■ Your task
Which lines of the data contain the string "address"? Copy every one of them.

Collected data:
+ + + +
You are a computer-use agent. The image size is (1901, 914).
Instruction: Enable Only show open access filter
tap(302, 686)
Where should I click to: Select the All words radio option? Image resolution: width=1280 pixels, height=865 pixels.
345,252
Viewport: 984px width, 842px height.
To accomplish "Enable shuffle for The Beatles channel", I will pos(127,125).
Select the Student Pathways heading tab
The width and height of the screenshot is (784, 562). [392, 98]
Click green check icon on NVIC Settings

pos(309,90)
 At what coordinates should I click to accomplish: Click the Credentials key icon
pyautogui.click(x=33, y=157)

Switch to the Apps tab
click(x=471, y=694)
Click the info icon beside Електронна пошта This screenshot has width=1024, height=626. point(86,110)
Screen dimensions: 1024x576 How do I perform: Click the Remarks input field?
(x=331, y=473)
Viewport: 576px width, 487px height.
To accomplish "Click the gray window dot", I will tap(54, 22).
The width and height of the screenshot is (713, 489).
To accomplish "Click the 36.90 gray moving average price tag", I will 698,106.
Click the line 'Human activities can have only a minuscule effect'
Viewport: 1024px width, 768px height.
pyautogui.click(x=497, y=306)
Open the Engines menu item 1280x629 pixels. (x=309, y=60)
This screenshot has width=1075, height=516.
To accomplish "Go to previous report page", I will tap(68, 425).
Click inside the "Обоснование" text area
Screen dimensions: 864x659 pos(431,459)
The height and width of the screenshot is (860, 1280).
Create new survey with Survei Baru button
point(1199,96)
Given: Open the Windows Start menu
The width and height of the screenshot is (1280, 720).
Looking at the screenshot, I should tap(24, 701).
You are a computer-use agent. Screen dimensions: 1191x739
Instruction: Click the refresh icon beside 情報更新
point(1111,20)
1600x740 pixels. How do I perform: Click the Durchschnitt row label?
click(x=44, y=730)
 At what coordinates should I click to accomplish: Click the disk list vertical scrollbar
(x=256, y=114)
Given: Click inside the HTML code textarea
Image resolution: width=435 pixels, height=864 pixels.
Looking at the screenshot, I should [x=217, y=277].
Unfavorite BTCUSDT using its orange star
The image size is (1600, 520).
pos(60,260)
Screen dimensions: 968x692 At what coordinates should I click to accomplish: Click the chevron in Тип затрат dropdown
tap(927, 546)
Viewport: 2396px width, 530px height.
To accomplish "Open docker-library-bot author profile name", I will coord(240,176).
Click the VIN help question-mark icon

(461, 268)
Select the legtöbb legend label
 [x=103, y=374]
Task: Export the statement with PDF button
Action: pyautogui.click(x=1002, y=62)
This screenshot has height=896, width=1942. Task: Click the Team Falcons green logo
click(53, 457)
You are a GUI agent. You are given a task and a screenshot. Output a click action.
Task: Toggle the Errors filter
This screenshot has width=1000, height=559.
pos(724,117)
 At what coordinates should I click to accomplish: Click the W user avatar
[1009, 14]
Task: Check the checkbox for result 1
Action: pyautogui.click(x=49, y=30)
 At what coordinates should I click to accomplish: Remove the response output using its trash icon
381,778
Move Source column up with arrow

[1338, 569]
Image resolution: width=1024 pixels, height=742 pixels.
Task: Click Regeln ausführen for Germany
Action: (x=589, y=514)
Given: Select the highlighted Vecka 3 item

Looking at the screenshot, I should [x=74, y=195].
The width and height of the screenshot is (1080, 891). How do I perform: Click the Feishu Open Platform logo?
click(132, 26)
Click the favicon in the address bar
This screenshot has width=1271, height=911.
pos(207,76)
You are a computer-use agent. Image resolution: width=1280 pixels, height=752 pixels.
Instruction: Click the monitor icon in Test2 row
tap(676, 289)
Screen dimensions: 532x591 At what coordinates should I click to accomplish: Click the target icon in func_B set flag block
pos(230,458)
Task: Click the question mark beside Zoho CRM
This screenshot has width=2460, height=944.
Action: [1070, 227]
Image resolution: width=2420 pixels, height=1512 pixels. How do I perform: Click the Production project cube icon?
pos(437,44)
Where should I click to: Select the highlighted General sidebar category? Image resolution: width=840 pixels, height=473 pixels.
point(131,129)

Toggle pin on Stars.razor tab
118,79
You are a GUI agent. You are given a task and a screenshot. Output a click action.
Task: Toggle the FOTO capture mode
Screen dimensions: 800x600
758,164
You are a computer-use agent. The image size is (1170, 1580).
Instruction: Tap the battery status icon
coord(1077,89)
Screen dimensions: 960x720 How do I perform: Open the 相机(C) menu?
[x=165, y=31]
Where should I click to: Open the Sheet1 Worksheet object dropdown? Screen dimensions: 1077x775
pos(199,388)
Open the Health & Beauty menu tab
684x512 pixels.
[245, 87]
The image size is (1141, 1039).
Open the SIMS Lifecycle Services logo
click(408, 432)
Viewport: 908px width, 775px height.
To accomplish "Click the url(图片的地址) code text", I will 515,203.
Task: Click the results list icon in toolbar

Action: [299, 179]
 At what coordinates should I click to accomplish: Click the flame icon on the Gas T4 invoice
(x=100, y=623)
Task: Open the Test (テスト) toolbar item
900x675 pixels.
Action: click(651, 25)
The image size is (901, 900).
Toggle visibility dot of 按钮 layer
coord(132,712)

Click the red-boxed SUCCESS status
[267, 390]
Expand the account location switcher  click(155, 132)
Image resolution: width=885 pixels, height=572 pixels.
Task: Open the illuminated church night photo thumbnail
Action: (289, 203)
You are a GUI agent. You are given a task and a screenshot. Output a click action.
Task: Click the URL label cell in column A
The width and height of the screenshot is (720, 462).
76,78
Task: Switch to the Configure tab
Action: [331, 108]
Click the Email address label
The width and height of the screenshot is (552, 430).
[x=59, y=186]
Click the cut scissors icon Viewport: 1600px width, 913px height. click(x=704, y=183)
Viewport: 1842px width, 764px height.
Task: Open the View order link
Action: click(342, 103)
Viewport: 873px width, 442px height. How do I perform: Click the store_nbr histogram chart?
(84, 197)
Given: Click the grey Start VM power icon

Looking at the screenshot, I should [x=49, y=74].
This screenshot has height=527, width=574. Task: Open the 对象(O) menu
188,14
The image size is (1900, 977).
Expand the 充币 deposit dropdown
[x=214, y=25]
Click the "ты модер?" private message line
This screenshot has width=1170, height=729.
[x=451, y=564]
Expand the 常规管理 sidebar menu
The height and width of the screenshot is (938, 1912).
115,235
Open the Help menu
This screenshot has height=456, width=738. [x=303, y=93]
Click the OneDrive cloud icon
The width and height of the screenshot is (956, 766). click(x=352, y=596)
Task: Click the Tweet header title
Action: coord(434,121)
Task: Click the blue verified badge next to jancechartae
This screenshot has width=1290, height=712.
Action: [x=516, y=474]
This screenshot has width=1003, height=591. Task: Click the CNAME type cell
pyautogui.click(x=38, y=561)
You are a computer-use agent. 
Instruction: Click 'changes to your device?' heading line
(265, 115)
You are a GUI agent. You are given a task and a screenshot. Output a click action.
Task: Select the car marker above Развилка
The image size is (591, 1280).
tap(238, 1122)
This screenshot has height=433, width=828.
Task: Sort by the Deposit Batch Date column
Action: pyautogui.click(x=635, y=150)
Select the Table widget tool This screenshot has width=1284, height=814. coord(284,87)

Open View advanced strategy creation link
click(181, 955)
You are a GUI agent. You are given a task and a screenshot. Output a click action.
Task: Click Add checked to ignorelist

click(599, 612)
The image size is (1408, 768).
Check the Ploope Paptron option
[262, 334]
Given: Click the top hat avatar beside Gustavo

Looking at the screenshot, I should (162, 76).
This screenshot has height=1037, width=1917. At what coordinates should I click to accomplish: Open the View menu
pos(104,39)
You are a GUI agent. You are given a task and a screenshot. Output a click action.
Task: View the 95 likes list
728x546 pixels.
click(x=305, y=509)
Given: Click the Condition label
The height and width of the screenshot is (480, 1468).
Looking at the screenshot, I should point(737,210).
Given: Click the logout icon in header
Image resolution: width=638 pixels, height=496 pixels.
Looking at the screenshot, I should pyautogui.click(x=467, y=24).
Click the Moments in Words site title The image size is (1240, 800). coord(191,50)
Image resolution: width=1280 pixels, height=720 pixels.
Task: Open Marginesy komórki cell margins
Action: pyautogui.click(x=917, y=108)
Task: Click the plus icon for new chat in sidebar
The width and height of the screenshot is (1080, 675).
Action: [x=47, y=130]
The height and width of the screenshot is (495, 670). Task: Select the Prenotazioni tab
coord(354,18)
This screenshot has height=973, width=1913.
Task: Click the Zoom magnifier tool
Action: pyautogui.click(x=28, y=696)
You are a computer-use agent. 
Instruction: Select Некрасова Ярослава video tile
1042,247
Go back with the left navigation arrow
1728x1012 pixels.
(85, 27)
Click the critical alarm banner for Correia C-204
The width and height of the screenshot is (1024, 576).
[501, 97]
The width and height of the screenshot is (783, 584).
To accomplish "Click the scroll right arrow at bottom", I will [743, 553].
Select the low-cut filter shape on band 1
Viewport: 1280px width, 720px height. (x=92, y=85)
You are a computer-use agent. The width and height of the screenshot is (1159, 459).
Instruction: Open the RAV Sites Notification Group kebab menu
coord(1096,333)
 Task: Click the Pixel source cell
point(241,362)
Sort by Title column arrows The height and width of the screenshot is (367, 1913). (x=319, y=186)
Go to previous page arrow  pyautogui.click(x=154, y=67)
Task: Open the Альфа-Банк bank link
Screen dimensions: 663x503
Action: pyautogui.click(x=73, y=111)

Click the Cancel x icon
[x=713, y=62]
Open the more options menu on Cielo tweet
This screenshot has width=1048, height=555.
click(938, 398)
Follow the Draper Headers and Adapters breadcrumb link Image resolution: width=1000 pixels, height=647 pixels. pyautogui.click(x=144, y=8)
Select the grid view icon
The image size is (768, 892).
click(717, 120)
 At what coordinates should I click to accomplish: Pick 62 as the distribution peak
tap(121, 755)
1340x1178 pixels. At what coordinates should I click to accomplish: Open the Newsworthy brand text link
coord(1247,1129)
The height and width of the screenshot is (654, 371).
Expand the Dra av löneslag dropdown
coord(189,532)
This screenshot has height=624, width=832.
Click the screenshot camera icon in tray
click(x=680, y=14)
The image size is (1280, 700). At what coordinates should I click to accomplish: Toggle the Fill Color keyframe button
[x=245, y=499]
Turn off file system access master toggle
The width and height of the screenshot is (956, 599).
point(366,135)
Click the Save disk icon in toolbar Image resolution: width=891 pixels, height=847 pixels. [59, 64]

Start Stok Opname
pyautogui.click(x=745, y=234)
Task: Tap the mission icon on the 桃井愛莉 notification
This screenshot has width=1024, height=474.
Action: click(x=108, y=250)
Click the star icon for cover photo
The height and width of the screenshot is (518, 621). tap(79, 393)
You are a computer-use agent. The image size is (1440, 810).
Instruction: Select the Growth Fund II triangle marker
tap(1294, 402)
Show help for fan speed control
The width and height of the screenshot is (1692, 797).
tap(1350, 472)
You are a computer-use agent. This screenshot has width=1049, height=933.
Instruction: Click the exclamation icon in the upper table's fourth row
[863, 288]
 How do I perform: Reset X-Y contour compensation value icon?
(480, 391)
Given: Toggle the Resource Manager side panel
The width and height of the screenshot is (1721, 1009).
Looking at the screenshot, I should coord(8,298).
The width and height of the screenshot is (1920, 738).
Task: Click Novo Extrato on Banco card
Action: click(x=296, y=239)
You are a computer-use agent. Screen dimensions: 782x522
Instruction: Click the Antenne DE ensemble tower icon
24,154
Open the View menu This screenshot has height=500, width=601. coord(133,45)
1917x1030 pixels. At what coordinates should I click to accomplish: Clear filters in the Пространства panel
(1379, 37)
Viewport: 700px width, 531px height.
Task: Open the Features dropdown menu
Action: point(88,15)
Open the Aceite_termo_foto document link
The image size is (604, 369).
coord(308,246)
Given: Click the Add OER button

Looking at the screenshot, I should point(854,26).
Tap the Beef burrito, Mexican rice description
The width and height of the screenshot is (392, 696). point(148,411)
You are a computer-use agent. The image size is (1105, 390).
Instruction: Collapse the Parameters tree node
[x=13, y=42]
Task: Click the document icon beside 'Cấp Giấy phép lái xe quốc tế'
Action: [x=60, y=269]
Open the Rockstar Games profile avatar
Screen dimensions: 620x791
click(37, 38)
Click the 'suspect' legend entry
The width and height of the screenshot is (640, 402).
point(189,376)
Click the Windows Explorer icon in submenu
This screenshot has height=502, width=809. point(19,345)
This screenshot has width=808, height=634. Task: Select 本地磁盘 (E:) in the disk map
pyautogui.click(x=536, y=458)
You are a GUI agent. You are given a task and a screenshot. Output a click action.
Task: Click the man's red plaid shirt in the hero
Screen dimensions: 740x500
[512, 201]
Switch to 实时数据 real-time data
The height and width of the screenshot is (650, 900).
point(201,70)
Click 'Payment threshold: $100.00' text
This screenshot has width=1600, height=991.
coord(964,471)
+ + + +
■ Task output
Click the favicon in the address bar
Click the Email address label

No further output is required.